Problem management helps prevent the occurrence of incidents and their impact, while also working to prevent incidents that have already occurred from happening again in the future. This starts with identifying a problem and finding ways to mitigate or fix the underlying cause. A “problem” according to the ITIL definition is “the underlying cause of one or more incidents.” From an IT perspective, problem management works to identify problems in the technological environment, research and confirm the root cause, then apply fixes or work-arounds to prevent future incidents and business impact from occurring.

Utilization in an MSP

Implementing problem management in an MSP can be unique as there may be multiple clients that are supported. Processes may be different across the various clients, along with varying levels of support based on contracts around the different types of technologies. Monitoring implemented by an MSP may vary from what a client utilizes internally, and sensitivity of the alarms between the two monitoring services may differ as well. For example, MSP monitoring may detect ping loss for a server that appears to be caused by a network issue. The network may not be supported by the MSP under contract, so the client may not prioritize or investigate because they don’t necessarily see it as a business impact. This can easily lead to reoccurring incidents around this server ping loss if nothing is done for the known error.

Challenges

Once the problem is defined and problem management determines a root cause, the next step would be to implement a fix or a work around. This can be met with challenges as described earlier, as processes, contracted support and monitoring may be unique from client to client. Implementing a fix once the root cause is determined will generally involve implementing a change, which may require additional steps on the client side to follow their change management process. Implementing a work around may require navigating the contracted support and monitoring. This could involve creating process documentation unique to the scenario that needs to be followed by the MSP to mitigate business impact and quickly resolve the issue if it occurs, or adjusting MSP monitoring to tune out the reoccurring incident if it is not business impacting or supported under contract.

Uses

Despite the challenges listed above, problem management can provide many benefits when applied within an MSP. Implementing focused problem management should quickly allow for a reduction in incidents generated, cutting back on the “noise” seen from reoccurring alerts. This allows for less time wasted on simple tasks, allowing resources to be utilized and focused on more urgent incidents. This also helps with the bottom line of the contracts related, cutting back on the resources needed to support some of the clients. Problem management can also allow lessons learned from one client to be applied across all clients that the MSP supports. For example, a problem related to a specific vendor software or hardware is identified for one client, but it is then found that multiple clients are using the same technology. This would allow for proactive prevention of business impacting incidents by applying the necessary fix or notifying clients of the problem to correct. The proactive prevention would then help build a stronger relationship with the client.

ivision’s Application

ivision places a strong emphasis on problem management. ivision has implemented automation on reoccurring incidents to automatically generate problem records if the incident occurs multiple times within a certain time frame. This will then automatically trigger an investigation by the problem management team to find the root cause and apply a fix or work around. We’ve implemented additional automation around incidents to close out those cases that auto resolve without troubleshooting, which relies on the problem record creation automation in the event those incidents occur multiple times.

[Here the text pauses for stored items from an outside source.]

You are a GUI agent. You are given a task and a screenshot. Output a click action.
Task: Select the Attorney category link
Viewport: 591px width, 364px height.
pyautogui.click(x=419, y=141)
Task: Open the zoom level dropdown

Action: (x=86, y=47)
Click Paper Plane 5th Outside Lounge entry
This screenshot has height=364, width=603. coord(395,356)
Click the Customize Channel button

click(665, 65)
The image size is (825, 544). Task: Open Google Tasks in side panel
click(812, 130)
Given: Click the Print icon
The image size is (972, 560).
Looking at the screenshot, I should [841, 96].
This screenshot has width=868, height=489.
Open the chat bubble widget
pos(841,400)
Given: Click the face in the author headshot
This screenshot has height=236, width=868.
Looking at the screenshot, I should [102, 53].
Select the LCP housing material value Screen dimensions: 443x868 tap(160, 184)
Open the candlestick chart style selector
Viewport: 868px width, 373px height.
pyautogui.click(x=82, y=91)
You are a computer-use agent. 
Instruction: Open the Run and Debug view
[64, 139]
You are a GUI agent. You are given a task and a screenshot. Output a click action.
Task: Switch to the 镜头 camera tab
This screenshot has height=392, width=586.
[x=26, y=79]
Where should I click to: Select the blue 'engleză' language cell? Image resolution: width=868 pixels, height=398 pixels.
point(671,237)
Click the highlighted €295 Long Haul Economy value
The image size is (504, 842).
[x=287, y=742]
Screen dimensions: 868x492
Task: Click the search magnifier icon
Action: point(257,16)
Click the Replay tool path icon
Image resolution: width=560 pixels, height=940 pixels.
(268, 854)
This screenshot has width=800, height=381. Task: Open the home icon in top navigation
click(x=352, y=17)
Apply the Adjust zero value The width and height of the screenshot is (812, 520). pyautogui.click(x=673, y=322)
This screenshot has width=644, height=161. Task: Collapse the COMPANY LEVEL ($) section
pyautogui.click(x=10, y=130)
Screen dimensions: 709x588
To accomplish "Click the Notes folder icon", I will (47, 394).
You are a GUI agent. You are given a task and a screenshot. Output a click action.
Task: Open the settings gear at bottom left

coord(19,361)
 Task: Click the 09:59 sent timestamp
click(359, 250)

ivision has also implemented processes internally for our engineers and analysts to manually create problem records. This allows for a proactive approach in identifying problems where engineers and analysts may recognize a developing pattern or issue, which may lead to business impact or incidents further down the road. Engineers and analysts include the details of the pattern seen or potential issue that may occur, which gives the problem management team a starting point to begin investigating the issue and finding the root cause. ivision continues to fine tune and streamline the problem management process, incorporating industry best practices and implementing automation where applicable.